The successive attacks on the Gaza Strip have severely affected the sewage systems and destroyed thousands of septic tanks, causing in many cases wastewater to end up in the acquifer.
In addition, due to the lack of resources of local authorities only 72% of Gaza is ecquiped with sewage systems, the rest depends on septic tanks that are built without supervision. “The occupation never provided the necessary services, such as mandated by international law. They didn’t build enough plants for wastewater treatment in order to protect the environment.

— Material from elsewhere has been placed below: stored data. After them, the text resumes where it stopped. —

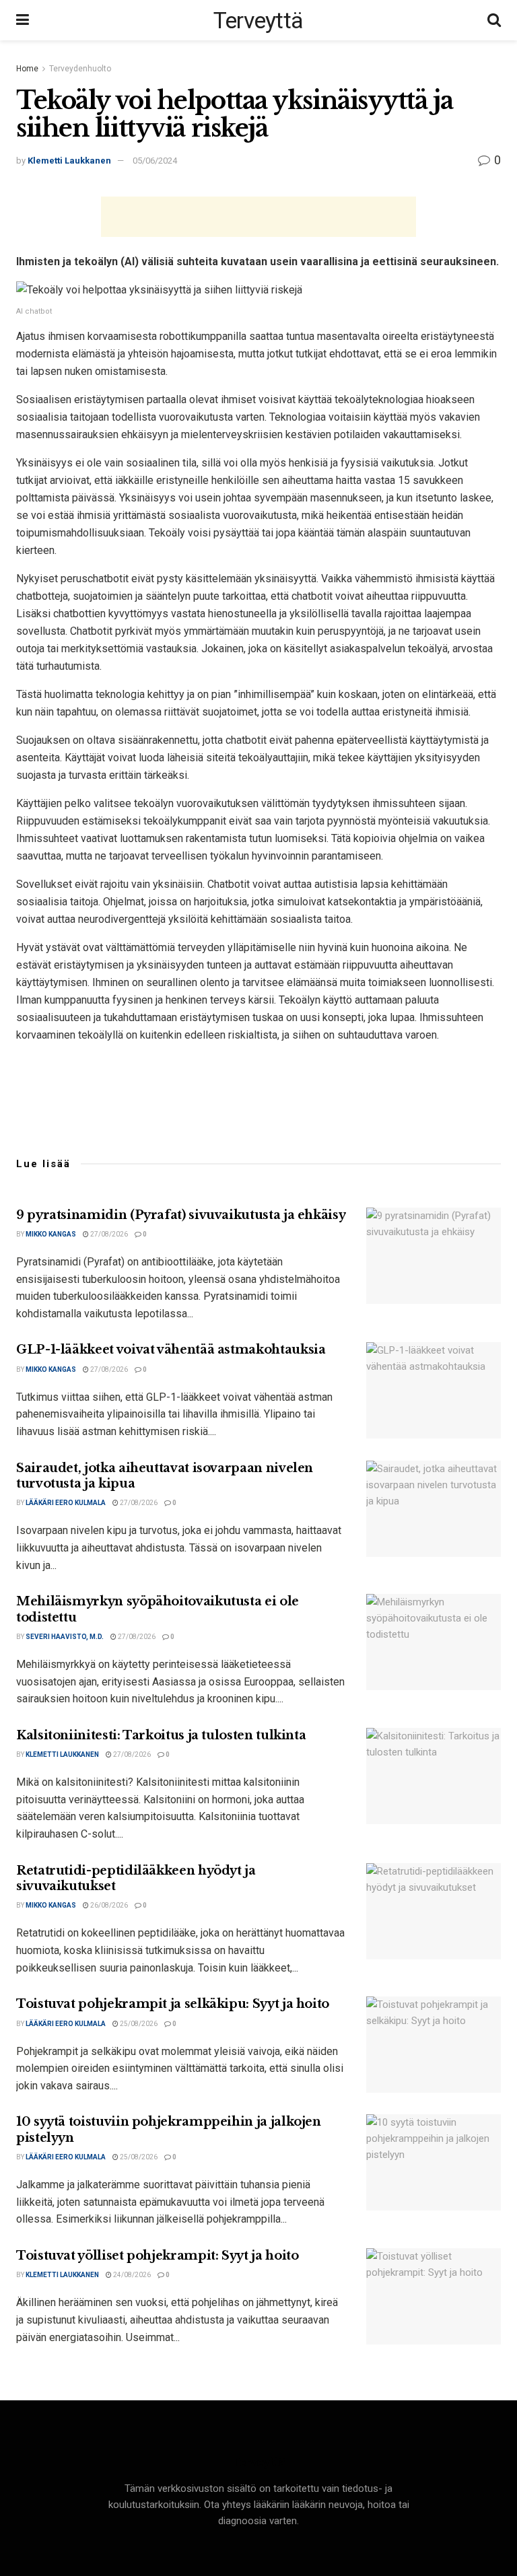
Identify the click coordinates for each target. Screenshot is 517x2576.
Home (27, 68)
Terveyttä (258, 20)
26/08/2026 (108, 1905)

If we look at the objective data it seems that their intention was just the opposite. These plants shouldn’t be built in sandy areas, to avoid leaks, and should have an exit to the sea to prevent overflow in case of emergency. However they built the main one in Beit Lahia, the sandiest area in Gaza and without exit to the sea. So when there is an overflow, which is quite common, wastewater inevitably ends up in the acquifer and contaminating farmlands in the area”.
At the same time several cases of viral meningitis arose all along the Gaza Strip, with some mortal cases. Those seem to be caused by wastewater contamination. This situation has forced the local authorities to close many swimingpools and advice the people not to swim in the sea during the next weeks.